On its return 46th Division joined Eighth Army on the east side of Italy to take part in breaching the Gothic Line (Operation Olive). The initial operations starting on 26 August began well, with 46th Division taking the Montegridolfo village complex on 31 August and then continuing its advance to the Conca and Morciano. It then moved to clear the Croce–Gemmano high ground to protect Eighth Army's flank as it advanced on Coriano, but here the division ran into stiff opposition in the Battle of Gemmano. Only on 17 September were the Germans cleared out of their defences and Eighth Army able to close up to the next line of defences, the Rimini Line. This was taken at a rush by 21 September.

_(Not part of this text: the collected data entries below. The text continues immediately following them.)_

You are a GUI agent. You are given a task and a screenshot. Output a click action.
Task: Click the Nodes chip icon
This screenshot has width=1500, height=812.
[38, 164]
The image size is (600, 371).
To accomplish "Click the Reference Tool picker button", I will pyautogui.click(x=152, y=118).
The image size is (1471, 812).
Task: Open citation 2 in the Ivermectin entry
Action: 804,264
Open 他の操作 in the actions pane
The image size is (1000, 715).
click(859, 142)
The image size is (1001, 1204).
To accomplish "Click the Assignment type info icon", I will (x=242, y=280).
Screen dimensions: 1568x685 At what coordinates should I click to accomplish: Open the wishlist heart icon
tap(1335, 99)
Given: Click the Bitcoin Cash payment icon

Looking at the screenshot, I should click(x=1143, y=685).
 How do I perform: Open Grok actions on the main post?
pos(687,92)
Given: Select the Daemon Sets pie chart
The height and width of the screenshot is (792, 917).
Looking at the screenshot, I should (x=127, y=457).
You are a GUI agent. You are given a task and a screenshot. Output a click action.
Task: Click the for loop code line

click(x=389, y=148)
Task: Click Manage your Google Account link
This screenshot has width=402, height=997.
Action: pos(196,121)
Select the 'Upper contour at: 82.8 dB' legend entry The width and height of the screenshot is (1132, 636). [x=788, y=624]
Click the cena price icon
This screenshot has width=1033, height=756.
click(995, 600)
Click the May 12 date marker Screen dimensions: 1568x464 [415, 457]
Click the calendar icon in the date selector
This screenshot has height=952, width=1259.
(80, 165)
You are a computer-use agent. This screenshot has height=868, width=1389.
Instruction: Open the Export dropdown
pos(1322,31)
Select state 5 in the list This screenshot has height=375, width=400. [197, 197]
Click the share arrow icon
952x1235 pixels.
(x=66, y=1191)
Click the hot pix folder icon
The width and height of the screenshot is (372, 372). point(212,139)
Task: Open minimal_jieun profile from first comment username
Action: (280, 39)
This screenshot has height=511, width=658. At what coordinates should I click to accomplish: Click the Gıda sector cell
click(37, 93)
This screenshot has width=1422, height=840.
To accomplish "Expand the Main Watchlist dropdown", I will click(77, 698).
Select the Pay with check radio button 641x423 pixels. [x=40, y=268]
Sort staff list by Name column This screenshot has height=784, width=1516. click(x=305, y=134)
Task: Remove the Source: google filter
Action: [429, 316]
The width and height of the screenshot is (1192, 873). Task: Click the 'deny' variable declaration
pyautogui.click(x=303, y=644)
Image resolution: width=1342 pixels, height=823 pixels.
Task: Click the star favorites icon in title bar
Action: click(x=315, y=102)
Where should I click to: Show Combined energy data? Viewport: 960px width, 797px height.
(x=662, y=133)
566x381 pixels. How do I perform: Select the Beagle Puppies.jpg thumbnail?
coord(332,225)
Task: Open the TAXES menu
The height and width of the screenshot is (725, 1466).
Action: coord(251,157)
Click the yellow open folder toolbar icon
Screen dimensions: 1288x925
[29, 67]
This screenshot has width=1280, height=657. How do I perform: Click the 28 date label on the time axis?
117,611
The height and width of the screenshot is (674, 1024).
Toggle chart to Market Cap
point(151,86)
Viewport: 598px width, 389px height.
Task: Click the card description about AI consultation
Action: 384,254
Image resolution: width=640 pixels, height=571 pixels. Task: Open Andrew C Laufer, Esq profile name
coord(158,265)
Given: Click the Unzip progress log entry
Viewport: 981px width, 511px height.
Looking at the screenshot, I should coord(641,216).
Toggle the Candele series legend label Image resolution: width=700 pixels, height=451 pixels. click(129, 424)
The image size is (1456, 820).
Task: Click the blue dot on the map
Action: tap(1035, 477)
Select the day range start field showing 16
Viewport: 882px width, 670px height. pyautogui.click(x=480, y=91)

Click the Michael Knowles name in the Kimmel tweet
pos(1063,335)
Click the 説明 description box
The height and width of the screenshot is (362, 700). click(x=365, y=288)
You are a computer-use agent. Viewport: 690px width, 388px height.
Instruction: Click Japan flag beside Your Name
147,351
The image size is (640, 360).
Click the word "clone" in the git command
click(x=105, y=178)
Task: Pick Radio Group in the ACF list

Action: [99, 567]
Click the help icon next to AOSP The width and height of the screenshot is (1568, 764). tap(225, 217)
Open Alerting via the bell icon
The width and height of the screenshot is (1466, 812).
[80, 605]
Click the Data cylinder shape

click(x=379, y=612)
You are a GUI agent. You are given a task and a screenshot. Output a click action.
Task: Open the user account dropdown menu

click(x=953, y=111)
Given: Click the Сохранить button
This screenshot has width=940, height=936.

Eighth Army continued its advance to the Savio, struggling as much with bad weather and swollen rivers as with stubborn enemy opposition. 46th Division was now due for a rest, having been in almost continuous operations for two months, and it was relieved in mid-October, though it was back in the line on 31 October. In November 46th Division fought its way to the Montone, for which its artillery was reinforced by that of 56th (London) Division with corps artillery and air support, but the river crossing itself was foiled by the fast-flowing river until the night of 11/12 November. The division was then held up again at the Cosina. After a rest it was brought in December back to cross the Lamone river in a setpiece operation with the artillery integrated with air support. It then advanced towards Faenza, but on 9 December it was heavily counter-attacked. The 'gun duel' was the heaviest 46th Divisional artillery had ever faced, but 138th Bde held off the attack with massive support from all the corps artillery.

===Greece===
46th Division was now exhausted from the winter fighting and was withdrawn from the front, but it had been earmarked for service in Greece. Greece had been liberated in October 1944, but in December the former partisans of the Greek People's Liberation Army (ELAS) refused to be disarmed and clashes broke out with their rivals of the National Republican Greek League (EDES), the so-called Dekemvriana conflict. 139th Brigade had already been sent to reinforce the British force in the country ('Arkforce'), and the rest of the division including 172nd Field Rgt followed on 14 January 1945. The division was given responsibility for restoring the rule of law in the area in the northern Peloponnese, which had without it for the past four years of German occupation. The fighting was effectively over and the British troops were used to collect guerilla arms, establish the Greek National Guard Defence Battalions, and issue United Nations relief supplies.

===Austria===
46th Division began sailing back to Italy in early April, its last troops leaving Greece by the middle of the month. Fighting in Italy ended on 2 May with the Surrender of Caserta. V Corps was sent into Austria for occupation duties, and 46th Division was concentrated to take part in this operation. It crossed into Austria on 12 May and remained there on occupation duties for the rest of its service.

172nd Field Regiment and its batteries were disbanded on 7 November 1945.